- Problem to work on -
Each record has to be returned exactly as it appears.

(Source records)
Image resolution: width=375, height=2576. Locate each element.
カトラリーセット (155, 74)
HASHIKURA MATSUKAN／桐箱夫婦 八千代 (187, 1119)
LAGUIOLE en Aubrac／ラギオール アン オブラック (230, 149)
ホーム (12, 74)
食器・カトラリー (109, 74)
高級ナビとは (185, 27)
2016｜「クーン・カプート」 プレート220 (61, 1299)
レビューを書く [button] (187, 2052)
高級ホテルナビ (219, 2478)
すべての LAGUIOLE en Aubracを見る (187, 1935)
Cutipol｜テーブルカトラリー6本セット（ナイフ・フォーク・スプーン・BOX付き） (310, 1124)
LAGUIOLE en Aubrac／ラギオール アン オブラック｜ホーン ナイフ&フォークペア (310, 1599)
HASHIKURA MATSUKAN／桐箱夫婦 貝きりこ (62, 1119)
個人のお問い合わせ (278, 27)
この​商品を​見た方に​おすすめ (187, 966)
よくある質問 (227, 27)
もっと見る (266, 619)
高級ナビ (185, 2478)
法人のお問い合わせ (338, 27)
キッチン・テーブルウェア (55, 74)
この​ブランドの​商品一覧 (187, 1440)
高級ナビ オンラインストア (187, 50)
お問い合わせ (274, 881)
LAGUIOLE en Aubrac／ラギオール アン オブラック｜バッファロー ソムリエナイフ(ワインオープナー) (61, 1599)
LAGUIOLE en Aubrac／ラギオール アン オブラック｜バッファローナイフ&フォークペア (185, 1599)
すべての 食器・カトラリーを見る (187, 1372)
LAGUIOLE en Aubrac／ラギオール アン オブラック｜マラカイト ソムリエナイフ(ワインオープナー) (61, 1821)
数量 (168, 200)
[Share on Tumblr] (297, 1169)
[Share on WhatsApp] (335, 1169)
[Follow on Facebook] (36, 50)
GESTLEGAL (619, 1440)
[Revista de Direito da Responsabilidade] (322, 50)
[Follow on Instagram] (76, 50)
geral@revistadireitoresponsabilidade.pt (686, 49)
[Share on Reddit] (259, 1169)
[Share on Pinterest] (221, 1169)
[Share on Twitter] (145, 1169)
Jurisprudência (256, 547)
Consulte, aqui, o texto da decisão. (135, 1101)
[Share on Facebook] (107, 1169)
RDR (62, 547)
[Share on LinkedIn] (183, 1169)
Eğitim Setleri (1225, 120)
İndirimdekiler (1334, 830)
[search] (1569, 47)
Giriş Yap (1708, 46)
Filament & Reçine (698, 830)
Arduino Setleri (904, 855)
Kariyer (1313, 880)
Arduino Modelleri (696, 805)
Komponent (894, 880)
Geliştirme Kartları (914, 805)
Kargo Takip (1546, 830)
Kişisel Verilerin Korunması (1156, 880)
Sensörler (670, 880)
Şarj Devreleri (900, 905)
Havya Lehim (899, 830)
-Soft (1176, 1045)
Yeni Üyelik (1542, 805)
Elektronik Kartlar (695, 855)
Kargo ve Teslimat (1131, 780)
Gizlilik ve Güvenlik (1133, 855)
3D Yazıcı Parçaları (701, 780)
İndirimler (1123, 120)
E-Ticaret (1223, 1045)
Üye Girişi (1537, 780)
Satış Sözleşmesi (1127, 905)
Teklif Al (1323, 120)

- Solution to the exercise -
Image resolution: width=375, height=2576. Locate each element.
カトラリーセット (155, 74)
HASHIKURA MATSUKAN／桐箱夫婦 八千代 (187, 1119)
LAGUIOLE en Aubrac／ラギオール アン オブラック (230, 149)
ホーム (12, 74)
食器・カトラリー (109, 74)
高級ナビとは (185, 27)
2016｜「クーン・カプート」 プレート220 (61, 1299)
レビューを書く [button] (187, 2052)
高級ホテルナビ (219, 2478)
すべての LAGUIOLE en Aubracを見る (187, 1935)
Cutipol｜テーブルカトラリー6本セット（ナイフ・フォーク・スプーン・BOX付き） (310, 1124)
LAGUIOLE en Aubrac／ラギオール アン オブラック｜ホーン ナイフ&フォークペア (310, 1599)
HASHIKURA MATSUKAN／桐箱夫婦 貝きりこ (62, 1119)
個人のお問い合わせ (278, 27)
この​商品を​見た方に​おすすめ (187, 966)
よくある質問 (227, 27)
もっと見る (266, 619)
高級ナビ (185, 2478)
法人のお問い合わせ (338, 27)
キッチン・テーブルウェア (55, 74)
この​ブランドの​商品一覧 (187, 1440)
高級ナビ オンラインストア (187, 50)
お問い合わせ (274, 881)
LAGUIOLE en Aubrac／ラギオール アン オブラック｜バッファロー ソムリエナイフ(ワインオープナー) (61, 1599)
LAGUIOLE en Aubrac／ラギオール アン オブラック｜バッファローナイフ&フォークペア (185, 1599)
すべての 食器・カトラリーを見る (187, 1372)
LAGUIOLE en Aubrac／ラギオール アン オブラック｜マラカイト ソムリエナイフ(ワインオープナー) (61, 1821)
数量 (168, 200)
[Share on Tumblr] (297, 1169)
[Share on WhatsApp] (335, 1169)
[Follow on Facebook] (36, 50)
GESTLEGAL (619, 1440)
[Revista de Direito da Responsabilidade] (322, 50)
[Follow on Instagram] (76, 50)
geral@revistadireitoresponsabilidade.pt (686, 49)
[Share on Reddit] (259, 1169)
[Share on Pinterest] (221, 1169)
[Share on Twitter] (145, 1169)
Jurisprudência (256, 547)
Consulte, aqui, o texto da decisão. (135, 1101)
[Share on Facebook] (107, 1169)
RDR (62, 547)
[Share on LinkedIn] (183, 1169)
Eğitim Setleri (1225, 120)
İndirimdekiler (1334, 830)
[search] (1569, 47)
Giriş Yap (1708, 46)
Filament & Reçine (698, 830)
Arduino Setleri (904, 855)
Kariyer (1313, 880)
Arduino Modelleri (696, 805)
Komponent (894, 880)
Geliştirme Kartları (914, 805)
Kargo Takip (1546, 830)
Kişisel Verilerin Korunması (1156, 880)
Sensörler (670, 880)
Şarj Devreleri (900, 905)
Havya Lehim (899, 830)
-Soft (1176, 1045)
Yeni Üyelik (1542, 805)
Elektronik Kartlar (695, 855)
Kargo ve Teslimat (1131, 780)
Gizlilik ve Güvenlik (1133, 855)
3D Yazıcı Parçaları (701, 780)
İndirimler (1123, 120)
E-Ticaret (1223, 1045)
Üye Girişi (1537, 780)
Satış Sözleşmesi (1127, 905)
Teklif Al (1323, 120)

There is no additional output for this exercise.